Mejora tu mente en 20 minutosFreepik
Pocas rutinas están tan arraigadas en la vida cotidiana como la siesta. Durante generaciones, ese paréntesis a mitad del día ha formado parte de los ritmos habituales. Hoy, lejos de quedar como una costumbre heredada, la ciencia la respalda como una herramienta eficaz para mejorar el rendimiento mental, reducir el estrés y favorecer el equilibrio del organismo.
Lejos de ser una concesión al cansancio, el descanso breve a mitad del día se interpreta cada vez más como un “reinicio” biológico. Un corte controlado que permite al organismo recuperar funciones clave sin interferir en el sueño nocturno.
La regla de los 20 minutos
La clave no está solo en dormir, sino en cuánto. Los especialistas coinciden en que la siesta óptima se sitúa entre los 20 y los 30 minutos. Superar ese umbral aumenta la probabilidad de entrar en fases de sueño profundo. Y ahí aparece el principal inconveniente: la llamada inercia del sueño, esa sensación de aturdimiento, pesadez o mal humor al despertar.
Mantener la siesta en un intervalo corto permite aprovechar sus beneficios sin ese efecto rebote. Es, en términos prácticos, un descanso ligero pero reparador.
Un paréntesis a media tarde
En la población adulta, la siesta breve se asocia a varios efectos positivos. Por un lado, contribuye a reducir la presión arterial y a disminuir los niveles de estrés. Por otro, tiene impacto en el rendimiento mental: mejora la capacidad de concentración y facilita la toma de decisiones durante la segunda parte del día. En jornadas largas o especialmente exigentes, ese descanso actúa como un punto de inflexión. No alarga el día, pero sí cambia la forma de afrontarlo.
En el caso de los niños, la función de la siesta va más allá de recuperar energía. Dormir después de la actividad escolar favorece la consolidación de lo aprendido, un proceso clave en el desarrollo cognitivo.
Además, ayuda a prevenir la irritabilidad asociada al cansancio acumulado. Cuando el descanso falta, el impacto no es solo físico: también se refleja en el comportamiento y en la capacidad de atención.
Pautas para una siesta reparadora
- Espacio tranquilo: Elegir un lugar silencioso, con poca luz y temperatura agradable. El objetivo es reducir estímulos externos y facilitar que el cuerpo entre en un estado de descanso sin interferencias.
- Sin pantallas previas: Evitar móviles, ordenadores o televisión en los minutos anteriores. La exposición a pantallas mantiene el cerebro en estado de alerta y dificulta la desconexión necesaria para una siesta breve.
- Alarma suave: Programar un aviso discreto o progresivo que permita despertar sin sobresaltos.
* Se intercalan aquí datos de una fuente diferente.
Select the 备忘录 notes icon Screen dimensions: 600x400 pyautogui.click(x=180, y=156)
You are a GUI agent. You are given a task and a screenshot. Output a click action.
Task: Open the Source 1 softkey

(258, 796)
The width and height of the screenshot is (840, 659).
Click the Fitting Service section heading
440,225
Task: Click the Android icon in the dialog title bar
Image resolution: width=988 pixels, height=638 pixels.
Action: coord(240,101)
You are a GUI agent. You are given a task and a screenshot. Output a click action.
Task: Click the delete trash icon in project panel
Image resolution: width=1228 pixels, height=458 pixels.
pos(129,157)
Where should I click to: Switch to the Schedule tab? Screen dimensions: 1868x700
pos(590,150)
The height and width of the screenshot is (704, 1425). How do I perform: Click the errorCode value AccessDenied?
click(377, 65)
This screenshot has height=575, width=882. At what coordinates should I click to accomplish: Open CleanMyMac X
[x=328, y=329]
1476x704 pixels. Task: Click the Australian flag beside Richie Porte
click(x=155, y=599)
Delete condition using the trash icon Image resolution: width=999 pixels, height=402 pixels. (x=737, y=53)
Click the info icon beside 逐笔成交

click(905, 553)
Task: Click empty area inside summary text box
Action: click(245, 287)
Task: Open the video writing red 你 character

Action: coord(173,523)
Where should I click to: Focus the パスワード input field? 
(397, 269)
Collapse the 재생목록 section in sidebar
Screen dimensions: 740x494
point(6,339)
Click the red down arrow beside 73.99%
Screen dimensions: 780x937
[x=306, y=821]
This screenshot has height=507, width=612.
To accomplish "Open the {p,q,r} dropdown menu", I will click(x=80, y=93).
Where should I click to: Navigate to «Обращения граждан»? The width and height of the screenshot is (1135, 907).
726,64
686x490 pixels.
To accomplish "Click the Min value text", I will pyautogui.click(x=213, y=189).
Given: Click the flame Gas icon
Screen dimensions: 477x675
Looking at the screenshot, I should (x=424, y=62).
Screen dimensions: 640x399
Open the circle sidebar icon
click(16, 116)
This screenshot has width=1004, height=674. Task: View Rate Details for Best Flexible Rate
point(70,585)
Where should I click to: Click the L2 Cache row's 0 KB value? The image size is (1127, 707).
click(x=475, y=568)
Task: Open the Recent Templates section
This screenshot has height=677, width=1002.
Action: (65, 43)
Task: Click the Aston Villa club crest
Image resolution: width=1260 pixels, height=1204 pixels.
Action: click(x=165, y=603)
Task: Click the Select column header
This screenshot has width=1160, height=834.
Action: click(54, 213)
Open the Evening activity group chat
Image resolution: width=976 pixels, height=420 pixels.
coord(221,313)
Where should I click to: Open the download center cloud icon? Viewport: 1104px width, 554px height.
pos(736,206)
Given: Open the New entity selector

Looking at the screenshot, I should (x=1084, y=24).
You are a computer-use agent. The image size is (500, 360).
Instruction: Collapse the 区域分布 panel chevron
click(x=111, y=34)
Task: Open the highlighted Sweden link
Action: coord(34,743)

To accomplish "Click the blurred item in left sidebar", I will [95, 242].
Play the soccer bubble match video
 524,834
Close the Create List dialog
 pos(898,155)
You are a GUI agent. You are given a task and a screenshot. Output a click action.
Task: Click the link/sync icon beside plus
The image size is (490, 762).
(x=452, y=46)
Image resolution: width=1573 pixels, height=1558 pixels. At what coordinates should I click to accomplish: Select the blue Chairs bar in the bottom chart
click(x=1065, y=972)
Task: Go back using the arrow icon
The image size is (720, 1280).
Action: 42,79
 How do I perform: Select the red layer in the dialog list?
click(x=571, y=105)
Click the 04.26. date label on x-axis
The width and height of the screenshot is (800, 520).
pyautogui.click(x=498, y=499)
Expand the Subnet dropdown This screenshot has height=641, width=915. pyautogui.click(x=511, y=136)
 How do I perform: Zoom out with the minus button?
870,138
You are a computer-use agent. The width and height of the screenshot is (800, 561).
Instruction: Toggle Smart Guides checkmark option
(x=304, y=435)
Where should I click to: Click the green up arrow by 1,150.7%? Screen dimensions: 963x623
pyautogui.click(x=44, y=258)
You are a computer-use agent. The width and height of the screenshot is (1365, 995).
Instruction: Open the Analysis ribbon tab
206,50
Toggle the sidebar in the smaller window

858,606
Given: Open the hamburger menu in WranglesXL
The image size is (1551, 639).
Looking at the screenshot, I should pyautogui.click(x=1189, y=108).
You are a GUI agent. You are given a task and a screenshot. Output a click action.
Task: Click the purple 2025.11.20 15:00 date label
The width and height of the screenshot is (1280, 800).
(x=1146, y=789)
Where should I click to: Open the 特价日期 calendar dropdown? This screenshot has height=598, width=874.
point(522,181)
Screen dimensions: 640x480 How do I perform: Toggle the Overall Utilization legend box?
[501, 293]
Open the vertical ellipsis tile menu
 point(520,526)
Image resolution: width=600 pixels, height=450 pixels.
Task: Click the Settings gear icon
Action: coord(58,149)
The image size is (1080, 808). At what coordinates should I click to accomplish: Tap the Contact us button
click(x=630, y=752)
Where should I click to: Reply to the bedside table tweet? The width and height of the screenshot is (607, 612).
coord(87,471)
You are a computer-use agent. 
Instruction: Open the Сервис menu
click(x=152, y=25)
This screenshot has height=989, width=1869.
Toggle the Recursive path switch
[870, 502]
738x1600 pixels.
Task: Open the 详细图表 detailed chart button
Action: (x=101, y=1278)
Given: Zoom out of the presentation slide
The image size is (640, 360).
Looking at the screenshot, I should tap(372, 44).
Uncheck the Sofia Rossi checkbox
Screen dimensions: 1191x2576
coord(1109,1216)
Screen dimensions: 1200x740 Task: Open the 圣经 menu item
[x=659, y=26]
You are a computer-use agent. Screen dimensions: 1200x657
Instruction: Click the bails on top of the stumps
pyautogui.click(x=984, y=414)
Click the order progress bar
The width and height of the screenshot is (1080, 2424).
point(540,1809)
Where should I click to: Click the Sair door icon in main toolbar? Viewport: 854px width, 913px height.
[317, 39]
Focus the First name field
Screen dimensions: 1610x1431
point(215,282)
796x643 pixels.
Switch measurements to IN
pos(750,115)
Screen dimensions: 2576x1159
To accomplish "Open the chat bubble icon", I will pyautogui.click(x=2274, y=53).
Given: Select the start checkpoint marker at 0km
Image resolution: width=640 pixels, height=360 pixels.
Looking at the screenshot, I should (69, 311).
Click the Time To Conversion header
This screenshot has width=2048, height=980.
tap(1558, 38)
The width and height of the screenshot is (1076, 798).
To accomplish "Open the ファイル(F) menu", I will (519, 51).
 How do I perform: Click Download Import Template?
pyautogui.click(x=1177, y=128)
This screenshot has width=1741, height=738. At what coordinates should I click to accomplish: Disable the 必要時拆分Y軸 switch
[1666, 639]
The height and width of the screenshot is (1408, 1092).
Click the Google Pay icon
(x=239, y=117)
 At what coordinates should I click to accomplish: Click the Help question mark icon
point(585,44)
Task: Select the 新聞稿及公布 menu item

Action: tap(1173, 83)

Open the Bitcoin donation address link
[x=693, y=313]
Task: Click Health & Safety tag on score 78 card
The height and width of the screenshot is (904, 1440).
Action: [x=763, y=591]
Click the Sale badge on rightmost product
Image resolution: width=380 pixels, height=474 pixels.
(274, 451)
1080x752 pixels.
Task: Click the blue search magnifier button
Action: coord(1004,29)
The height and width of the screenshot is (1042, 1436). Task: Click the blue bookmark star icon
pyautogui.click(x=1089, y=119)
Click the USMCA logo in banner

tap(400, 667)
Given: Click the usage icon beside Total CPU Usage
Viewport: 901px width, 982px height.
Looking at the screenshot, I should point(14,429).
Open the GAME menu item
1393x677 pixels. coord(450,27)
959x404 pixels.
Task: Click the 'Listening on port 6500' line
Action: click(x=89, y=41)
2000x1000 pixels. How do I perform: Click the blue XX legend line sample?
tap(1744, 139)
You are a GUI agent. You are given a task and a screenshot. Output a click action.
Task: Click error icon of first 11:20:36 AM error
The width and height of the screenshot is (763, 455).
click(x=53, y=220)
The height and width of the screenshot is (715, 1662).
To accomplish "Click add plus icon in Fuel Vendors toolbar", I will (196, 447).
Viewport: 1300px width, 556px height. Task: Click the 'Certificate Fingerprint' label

Los despertares bruscos pueden generar sensación de aturdimiento y restar parte del efecto reparador del descanso.
- Duración controlada: Mantener la siesta en torno a 20 minutos. Este intervalo permite encajar el descanso en la franja fisiológica de menor activación del organismo, aprovechando su efecto reparador sin alterar el ritmo de la jornada.
- Postura cómoda pero no excesiva: Adoptar una posición relajada, preferiblemente semirecostada o tumbada, pero sin convertirla en un descanso prolongado que lleve al sueño profundo.
- Respiración pausada: Mantener un ritmo de respiración lento y constante antes de dormir. Este gesto sencillo reduce la activación fisiológica y facilita la transición al descanso, incluso en periodos cortos, al favorecer la desconexión del estado de alerta.
La técnica de la “power nap”
Ese efecto reparador de la siesta no depende solo de dormir, sino también del momento en que se hace. En condiciones habituales, el intervalo más adecuado se sitúa entre las 13.00 y las 16.00 horas. No es una franja elegida al azar: coincide con un descenso natural de la activación del organismo, ligado al ritmo circadiano.
Es, en la práctica, un momento del día en el que la activación desciende de forma natural, la atención pierde intensidad y el organismo muestra mayor predisposición al descanso, lo que facilita conciliar el sueño incluso en periodos breves.